• **Aim of the exercise**: Looking at the listing below, retype exactly the lines starting at the one containing "This screenshot has width=653, height=215." and ending at the one containing "has width=800, height=650.", both included, and nothing else.
[Input records Boundary: Start]
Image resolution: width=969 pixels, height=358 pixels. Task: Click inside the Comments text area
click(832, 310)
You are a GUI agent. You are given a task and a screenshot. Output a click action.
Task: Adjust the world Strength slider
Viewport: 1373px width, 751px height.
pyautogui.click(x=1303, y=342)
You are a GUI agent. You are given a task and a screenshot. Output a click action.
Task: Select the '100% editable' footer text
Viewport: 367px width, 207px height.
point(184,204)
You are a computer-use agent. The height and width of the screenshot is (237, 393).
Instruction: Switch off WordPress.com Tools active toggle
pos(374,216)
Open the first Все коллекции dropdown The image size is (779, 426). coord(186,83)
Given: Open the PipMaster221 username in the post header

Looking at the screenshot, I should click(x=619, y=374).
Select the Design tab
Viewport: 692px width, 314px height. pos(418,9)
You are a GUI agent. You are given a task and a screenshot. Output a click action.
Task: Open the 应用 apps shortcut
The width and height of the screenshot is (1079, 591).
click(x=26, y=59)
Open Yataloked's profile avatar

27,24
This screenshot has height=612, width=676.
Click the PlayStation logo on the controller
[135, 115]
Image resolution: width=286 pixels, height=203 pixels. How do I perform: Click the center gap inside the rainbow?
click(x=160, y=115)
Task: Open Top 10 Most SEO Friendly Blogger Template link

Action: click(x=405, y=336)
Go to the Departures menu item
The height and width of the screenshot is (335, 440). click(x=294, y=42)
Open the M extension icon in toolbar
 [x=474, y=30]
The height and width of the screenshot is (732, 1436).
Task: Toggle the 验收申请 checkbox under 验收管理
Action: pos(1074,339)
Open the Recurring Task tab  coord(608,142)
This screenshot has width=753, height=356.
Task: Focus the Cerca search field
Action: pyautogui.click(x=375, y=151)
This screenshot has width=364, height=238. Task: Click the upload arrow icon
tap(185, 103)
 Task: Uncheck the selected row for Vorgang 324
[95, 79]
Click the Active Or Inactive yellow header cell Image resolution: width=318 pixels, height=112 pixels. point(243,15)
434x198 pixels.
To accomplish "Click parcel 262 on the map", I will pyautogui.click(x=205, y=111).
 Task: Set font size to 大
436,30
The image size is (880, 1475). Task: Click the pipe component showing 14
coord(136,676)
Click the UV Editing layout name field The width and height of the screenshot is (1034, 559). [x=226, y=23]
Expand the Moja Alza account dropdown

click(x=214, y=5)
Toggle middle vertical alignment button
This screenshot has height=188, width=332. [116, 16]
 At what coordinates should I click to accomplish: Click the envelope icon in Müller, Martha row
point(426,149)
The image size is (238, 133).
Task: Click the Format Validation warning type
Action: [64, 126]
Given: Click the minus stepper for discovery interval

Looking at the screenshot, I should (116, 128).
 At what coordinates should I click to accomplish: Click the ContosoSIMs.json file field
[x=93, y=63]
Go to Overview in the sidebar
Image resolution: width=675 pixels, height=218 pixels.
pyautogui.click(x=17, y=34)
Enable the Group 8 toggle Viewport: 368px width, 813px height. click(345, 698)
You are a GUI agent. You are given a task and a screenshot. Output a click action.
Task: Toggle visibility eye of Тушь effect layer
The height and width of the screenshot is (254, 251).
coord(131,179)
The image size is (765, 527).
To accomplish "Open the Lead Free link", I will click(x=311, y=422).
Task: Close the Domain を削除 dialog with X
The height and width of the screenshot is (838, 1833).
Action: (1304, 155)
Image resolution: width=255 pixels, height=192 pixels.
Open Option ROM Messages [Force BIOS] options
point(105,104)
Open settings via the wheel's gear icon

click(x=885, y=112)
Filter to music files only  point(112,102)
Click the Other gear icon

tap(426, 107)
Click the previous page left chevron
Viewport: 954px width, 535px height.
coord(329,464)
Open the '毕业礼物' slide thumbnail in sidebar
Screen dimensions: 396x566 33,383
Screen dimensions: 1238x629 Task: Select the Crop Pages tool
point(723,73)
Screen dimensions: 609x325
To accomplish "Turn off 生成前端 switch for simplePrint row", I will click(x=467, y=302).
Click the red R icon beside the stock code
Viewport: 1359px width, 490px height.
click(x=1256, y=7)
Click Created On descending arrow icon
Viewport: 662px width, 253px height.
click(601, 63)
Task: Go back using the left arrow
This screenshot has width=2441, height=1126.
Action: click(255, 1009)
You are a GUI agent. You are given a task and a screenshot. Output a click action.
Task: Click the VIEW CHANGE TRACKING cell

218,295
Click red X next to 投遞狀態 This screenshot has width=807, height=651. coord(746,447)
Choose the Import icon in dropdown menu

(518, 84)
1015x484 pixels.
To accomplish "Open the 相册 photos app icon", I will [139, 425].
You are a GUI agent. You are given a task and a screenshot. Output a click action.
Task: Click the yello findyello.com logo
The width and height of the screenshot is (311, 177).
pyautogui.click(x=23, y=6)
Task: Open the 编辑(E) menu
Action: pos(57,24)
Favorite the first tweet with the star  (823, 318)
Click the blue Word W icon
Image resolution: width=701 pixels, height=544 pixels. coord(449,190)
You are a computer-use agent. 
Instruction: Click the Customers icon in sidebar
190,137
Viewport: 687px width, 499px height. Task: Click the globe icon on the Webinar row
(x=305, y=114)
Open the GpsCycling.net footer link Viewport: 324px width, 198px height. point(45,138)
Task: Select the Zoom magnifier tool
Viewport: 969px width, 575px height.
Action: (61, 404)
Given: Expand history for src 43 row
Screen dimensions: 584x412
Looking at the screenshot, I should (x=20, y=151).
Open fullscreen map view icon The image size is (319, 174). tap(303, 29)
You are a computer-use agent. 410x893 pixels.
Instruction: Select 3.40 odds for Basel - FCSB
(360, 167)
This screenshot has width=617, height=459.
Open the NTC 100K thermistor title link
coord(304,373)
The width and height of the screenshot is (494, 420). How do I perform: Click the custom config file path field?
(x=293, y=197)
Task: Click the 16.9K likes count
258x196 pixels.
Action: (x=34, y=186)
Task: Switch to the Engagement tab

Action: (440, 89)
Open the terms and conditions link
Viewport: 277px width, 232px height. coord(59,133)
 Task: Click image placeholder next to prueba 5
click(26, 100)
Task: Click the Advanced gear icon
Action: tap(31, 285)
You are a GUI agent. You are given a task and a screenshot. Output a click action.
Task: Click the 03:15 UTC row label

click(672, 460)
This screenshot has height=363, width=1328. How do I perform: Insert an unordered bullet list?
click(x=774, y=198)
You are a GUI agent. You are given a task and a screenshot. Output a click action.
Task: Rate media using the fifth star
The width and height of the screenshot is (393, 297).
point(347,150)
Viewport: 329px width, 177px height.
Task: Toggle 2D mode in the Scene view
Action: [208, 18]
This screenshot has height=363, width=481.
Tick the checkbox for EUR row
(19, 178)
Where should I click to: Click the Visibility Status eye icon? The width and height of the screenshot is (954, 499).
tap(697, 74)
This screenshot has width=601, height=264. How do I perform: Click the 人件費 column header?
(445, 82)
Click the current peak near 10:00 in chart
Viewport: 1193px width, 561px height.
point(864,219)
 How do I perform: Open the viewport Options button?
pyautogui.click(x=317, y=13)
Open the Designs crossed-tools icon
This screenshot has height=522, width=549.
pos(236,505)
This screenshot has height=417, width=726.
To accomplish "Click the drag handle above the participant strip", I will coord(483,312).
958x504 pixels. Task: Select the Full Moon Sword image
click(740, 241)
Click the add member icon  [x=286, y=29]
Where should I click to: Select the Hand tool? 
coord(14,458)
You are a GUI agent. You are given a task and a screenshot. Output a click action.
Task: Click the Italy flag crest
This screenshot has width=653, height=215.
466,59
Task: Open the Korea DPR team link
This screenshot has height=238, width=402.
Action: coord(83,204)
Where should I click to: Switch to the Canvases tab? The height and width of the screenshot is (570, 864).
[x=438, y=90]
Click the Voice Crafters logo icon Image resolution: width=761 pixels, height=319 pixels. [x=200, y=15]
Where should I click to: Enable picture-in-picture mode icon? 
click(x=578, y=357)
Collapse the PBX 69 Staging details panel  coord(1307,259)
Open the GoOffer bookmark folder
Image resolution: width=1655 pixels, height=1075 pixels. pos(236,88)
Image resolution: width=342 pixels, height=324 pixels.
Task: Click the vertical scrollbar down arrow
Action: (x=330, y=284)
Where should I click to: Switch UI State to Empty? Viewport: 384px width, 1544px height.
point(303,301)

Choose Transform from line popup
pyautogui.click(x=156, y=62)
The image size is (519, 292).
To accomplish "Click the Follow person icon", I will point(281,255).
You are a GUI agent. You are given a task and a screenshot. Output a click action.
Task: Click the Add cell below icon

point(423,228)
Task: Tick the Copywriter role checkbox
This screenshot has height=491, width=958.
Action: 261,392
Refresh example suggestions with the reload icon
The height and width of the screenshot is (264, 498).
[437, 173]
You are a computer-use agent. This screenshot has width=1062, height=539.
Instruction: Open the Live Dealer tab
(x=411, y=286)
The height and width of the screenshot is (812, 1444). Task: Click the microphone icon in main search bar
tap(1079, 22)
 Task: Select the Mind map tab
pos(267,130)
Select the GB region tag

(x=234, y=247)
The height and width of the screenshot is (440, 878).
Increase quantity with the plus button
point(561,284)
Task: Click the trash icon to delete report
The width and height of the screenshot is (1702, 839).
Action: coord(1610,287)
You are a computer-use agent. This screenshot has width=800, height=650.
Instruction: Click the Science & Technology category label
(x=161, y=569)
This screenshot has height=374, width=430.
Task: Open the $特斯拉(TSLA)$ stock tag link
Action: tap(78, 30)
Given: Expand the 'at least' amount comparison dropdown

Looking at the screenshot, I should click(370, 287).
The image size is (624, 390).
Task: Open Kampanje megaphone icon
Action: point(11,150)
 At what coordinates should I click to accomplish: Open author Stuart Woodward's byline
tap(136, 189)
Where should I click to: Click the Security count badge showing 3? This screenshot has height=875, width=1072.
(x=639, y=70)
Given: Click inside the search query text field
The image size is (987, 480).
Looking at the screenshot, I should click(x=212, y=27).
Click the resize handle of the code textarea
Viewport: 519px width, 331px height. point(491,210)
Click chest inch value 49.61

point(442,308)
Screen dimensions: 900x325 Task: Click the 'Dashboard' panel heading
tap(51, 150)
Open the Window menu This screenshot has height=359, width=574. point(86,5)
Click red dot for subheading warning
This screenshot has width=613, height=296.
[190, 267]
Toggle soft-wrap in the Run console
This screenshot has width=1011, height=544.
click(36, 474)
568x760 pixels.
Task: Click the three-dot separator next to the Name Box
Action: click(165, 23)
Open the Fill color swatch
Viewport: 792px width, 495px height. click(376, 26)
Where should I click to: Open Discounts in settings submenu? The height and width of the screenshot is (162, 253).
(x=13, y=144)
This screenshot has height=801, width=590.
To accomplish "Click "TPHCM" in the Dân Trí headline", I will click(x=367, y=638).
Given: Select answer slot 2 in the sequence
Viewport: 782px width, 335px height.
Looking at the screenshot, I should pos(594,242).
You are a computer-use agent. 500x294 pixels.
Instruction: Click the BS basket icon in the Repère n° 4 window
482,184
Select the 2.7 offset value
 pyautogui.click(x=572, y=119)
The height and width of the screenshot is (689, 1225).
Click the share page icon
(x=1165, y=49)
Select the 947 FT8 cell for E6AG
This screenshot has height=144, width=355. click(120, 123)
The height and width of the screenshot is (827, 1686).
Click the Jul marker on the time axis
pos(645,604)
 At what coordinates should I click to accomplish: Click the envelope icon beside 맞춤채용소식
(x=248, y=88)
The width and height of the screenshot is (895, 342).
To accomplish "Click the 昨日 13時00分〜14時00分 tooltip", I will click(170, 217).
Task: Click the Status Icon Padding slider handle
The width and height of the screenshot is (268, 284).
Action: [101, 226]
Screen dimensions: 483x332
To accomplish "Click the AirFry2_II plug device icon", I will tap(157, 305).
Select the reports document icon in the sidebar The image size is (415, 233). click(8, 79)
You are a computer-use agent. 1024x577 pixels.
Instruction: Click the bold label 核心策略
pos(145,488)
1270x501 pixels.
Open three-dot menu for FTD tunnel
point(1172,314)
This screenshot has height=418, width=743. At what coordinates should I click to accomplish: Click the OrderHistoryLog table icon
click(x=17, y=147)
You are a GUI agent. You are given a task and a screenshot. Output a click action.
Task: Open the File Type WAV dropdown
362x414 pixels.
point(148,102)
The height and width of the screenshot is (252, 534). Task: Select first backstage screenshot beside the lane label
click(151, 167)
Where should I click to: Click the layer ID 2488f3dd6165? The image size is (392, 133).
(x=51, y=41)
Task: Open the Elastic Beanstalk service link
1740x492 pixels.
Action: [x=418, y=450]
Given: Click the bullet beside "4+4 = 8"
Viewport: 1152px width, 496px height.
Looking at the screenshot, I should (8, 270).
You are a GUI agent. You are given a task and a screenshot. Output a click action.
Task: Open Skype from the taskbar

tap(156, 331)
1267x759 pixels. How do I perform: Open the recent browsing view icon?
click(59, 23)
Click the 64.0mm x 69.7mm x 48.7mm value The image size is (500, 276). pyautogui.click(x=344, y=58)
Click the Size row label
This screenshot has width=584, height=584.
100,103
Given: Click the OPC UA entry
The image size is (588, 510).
[Input records Boundary: End]
• **Result of the exercise**:
This screenshot has width=653, height=215.
466,59
Task: Open the Korea DPR team link
This screenshot has height=238, width=402.
Action: coord(83,204)
Where should I click to: Switch to the Canvases tab? The height and width of the screenshot is (570, 864).
[x=438, y=90]
Click the Voice Crafters logo icon Image resolution: width=761 pixels, height=319 pixels. [x=200, y=15]
Where should I click to: Enable picture-in-picture mode icon? 
click(x=578, y=357)
Collapse the PBX 69 Staging details panel  coord(1307,259)
Open the GoOffer bookmark folder
Image resolution: width=1655 pixels, height=1075 pixels. pos(236,88)
Image resolution: width=342 pixels, height=324 pixels.
Task: Click the vertical scrollbar down arrow
Action: (x=330, y=284)
Where should I click to: Switch UI State to Empty? Viewport: 384px width, 1544px height.
point(303,301)

Choose Transform from line popup
pyautogui.click(x=156, y=62)
The image size is (519, 292).
To accomplish "Click the Follow person icon", I will point(281,255).
You are a GUI agent. You are given a task and a screenshot. Output a click action.
Task: Click the Add cell below icon

point(423,228)
Task: Tick the Copywriter role checkbox
This screenshot has height=491, width=958.
Action: 261,392
Refresh example suggestions with the reload icon
The height and width of the screenshot is (264, 498).
[437, 173]
You are a computer-use agent. This screenshot has width=1062, height=539.
Instruction: Open the Live Dealer tab
(x=411, y=286)
The height and width of the screenshot is (812, 1444). Task: Click the microphone icon in main search bar
tap(1079, 22)
 Task: Select the Mind map tab
pos(267,130)
Select the GB region tag

(x=234, y=247)
The height and width of the screenshot is (440, 878).
Increase quantity with the plus button
point(561,284)
Task: Click the trash icon to delete report
The width and height of the screenshot is (1702, 839).
Action: coord(1610,287)
You are a computer-use agent. This screenshot has width=800, height=650.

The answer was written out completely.